These provisions and preparations refer to the narrative of the adventures of St. George already given in vol. i. p. 497.

St. George’s day at the court of St. James’s is a grand day, and, therefore, a collar day, and observed accordingly by the knights of the different orders.


Collar of S. S.

This is an opportunity for mentioning the origin of the collar worn by the judges.

This collar is derived from Sts. Simplicius and Faustinus, two Roman senators, who suffered martyrdom under Dioclesian. The religious society or confraternity of St.
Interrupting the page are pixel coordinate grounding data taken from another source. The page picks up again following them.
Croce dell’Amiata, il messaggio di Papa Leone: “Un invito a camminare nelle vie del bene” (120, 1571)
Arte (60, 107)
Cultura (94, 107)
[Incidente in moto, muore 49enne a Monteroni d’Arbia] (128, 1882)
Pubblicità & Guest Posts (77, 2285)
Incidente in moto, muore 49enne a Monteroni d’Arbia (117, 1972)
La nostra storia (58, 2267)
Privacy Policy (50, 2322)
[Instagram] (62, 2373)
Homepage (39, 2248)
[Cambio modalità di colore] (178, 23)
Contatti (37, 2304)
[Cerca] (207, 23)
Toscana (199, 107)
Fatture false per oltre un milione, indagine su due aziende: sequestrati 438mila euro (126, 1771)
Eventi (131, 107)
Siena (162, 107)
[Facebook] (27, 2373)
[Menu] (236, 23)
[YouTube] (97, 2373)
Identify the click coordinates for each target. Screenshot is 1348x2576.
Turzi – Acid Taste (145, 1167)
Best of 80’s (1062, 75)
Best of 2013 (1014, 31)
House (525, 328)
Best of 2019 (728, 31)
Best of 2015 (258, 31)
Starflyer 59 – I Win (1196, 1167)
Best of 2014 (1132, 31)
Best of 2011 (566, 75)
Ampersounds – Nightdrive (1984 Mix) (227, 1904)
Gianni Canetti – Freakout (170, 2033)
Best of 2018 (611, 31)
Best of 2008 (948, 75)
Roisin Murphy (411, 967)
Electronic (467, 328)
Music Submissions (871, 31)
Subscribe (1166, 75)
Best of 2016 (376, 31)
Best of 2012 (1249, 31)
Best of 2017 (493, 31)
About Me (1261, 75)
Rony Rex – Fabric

Simplicius wore silver collars of double S. S.; between which the collar contained twelve small pieces of silver, in which were engraven the twelve articles of the creed, together with a single trefoil. The image of St. Simplicius hung at the collar, and from it seven plates, representing the seven gifts of the Holy Ghost. This chain was worn because these two brethren were martyred by a stone with a chain about their necks, and thus thrown into the Tiber. Sir John Fenn says, that collars were in the fifteenth century ensigns of rank, of which the fashions ascertained the degrees. They were usually formed of S. S. having in the front centre a rose, or other device, and were made of gold or silver, according to the bearer. He says, that knights only wore a collar of S. S; but this is a mistake.

At the marriage of prince Arthur, son of Henry VII., in 1507, “Sir Nicholas Vaux ware a collar of Esses, which weyed, as the goldsmiths that made it reported, 800 pound of nobles.” The collar worn by the judges is still a collar of S. S. divested of certain appendages.[133]


The mint mark in 1630, under Charles I., was St. George; in the reign of James I. it was a cross of St. George, surmounting a St. Andrew’s cross.[134]